3. Review of a document titled, "Reporting and investigating Verbal, Physical and Sexual Abuse of Patients and Neglect" effective 10/11/18 revealed in part, "The patient has the right to be free from all forms of abuse. It is the responsibility of all staff to ensure the protection of all patients from verbal, physical, and sexual abuse, exploitation and neglect by identifying and reporting patient abuse....Neglect is any negligent, reckless, or intentional failure to meet the needs of a patient or applicable statutory or regulatory requirements."

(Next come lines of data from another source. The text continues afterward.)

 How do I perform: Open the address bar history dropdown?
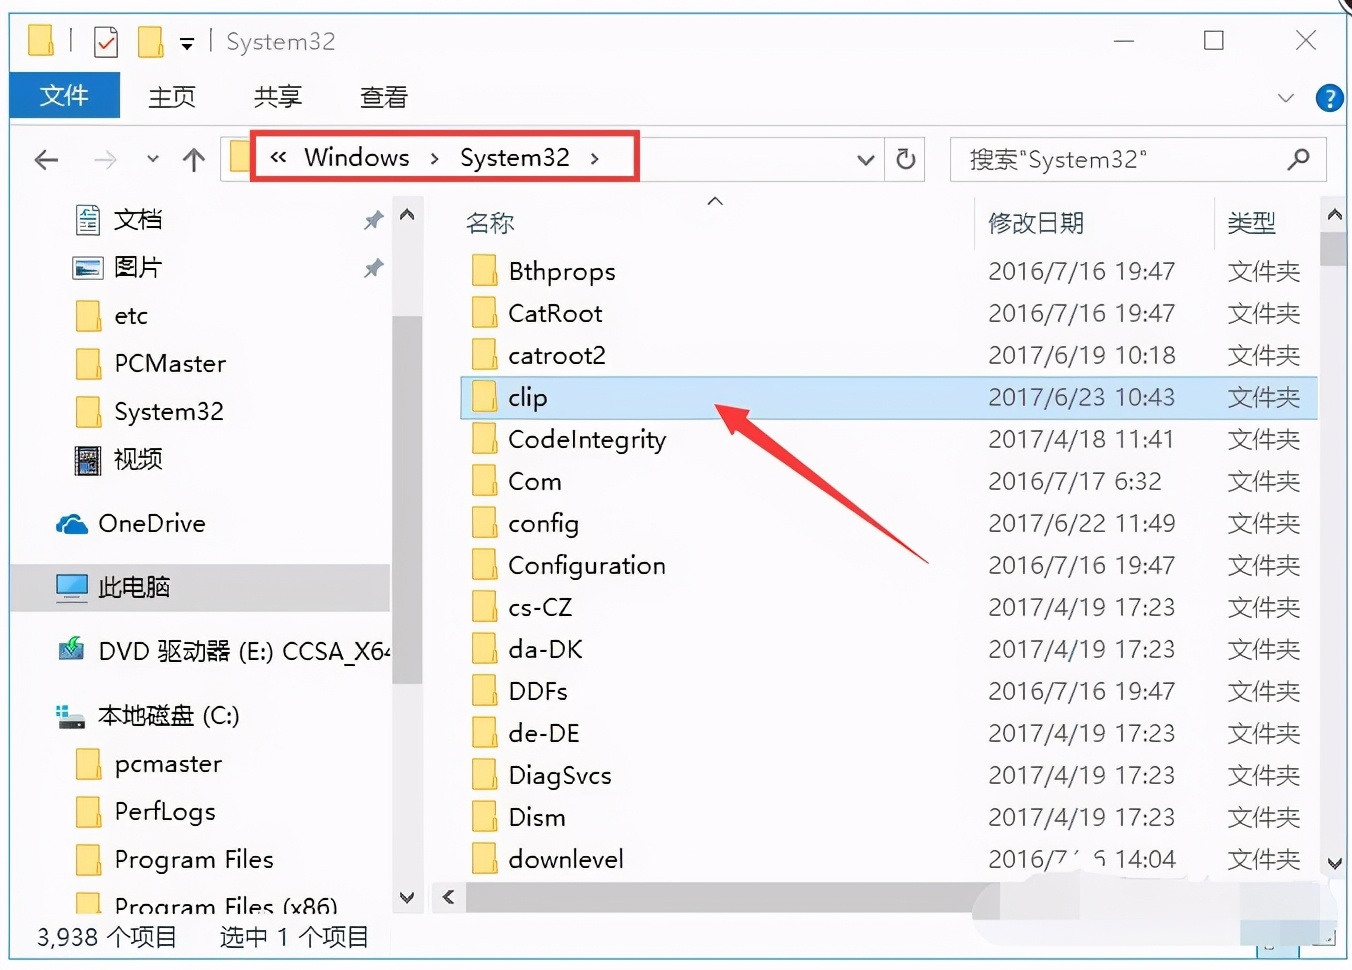coord(864,160)
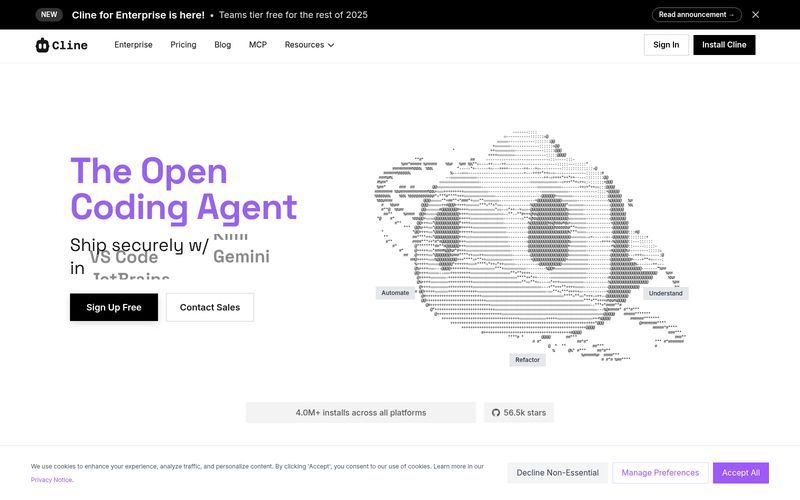Viewport: 800px width, 500px height.
Task: Expand the Resources dropdown menu
Action: [309, 45]
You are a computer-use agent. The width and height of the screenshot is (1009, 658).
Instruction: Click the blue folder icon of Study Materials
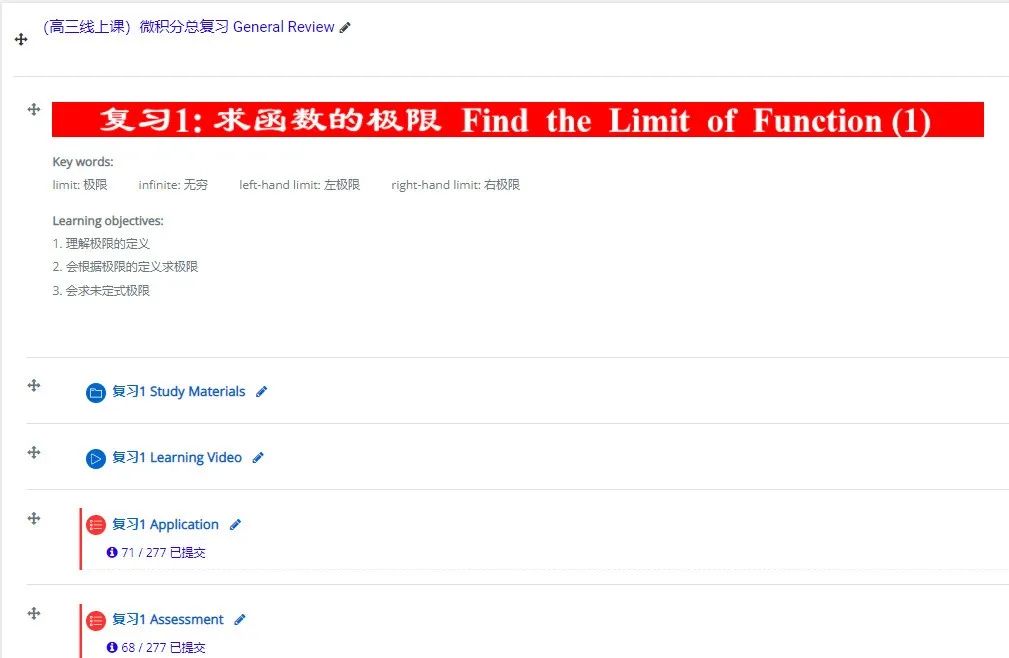(x=96, y=393)
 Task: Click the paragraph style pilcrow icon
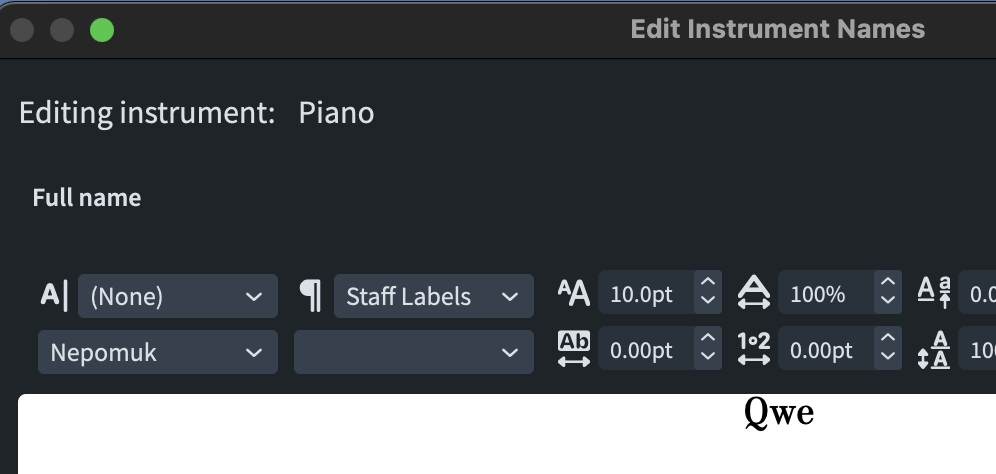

4. Review of a document titled, "Nursing Patient Safety Rounds" effective 2/16/21 revealed in part, "The hospital will ensure a safe and therapeutic environment through the implementation of scheduled patient safety checks...The Nurse Manager/Designee is responsible for assigning direct care staff to make unit rounds in order to account for all patient's whereabouts and ensure a safe environment...A Patient Safety Location Log will be placed in Patient Safety Check Sheet Binder to document the patient leaving the unit and returning to the unit...Sleeping patients MUST be observed: watching for THREE (3) breath exchanges {chest rising and falling}..."
5. Review of a document titled, "Key and Card Access" effective 4/8/19 revealed in part, "Key and keycard holder shall not "prop" doors open or leave them unlocked."
6. Review of a document titled, "Contraband and Search" effective 5/21/19 revealed in part, "The purpose of this policy is to enhance safety by identifying and preventing dangerous objects {contraband} from entering into the therapeutic environment...patients, staff and visitors also have a right to a safe and therapeutic environment which under certain circumstances necessitates taking steps to ensure patients are not in possession of items that may present a hazard to personal safety..)
7. Video review and interview revealed the nurse's station was not being kept locked to prevent access to objects the patient could potentially use to cause self-harm or harm to staff as per policy and procedure:
8. On 8//18/21 at approximately 10:40 a.m. a video was watched by the Information Systems Specialist, the Chief Nursing Officer and the NM, along with the surveyors. The video was of the nurses' station on 7/4/21 spanning the time period between 9:31:32 a.m. and 9:41:36 a.m. During the video the nurses station doors were noted left standing open while nursing staff were in and out of the station. At one point, a door to the nurses' station was left open, without staff present, for approximately one (1) minute. During the time the door was open, one patient (Patient #8) walked slightly inside the open doorway. Other patients were around the open doorway at various times (Patients #7 and #9).
9. An interview was conducted on 8/17/21 at 1:05 p.m. with the NM. He concurred the hallwalks were not being done according to policy and procedure to ensure patient safety. He concurred the patients were not being tracked during meals to ensure their location was known so their well-being could be monitored. He concurred these were unsafe practices.
10. On 8/18/21 at approximately 11:00 a.m. the CNO and NM acknowledged the doors to the nurses room were left open and at one point (over a one {1} minute period) the nurses station was unlocked and unattended. They concurred this was against policy and procedure and created an unsafe environment for the patients.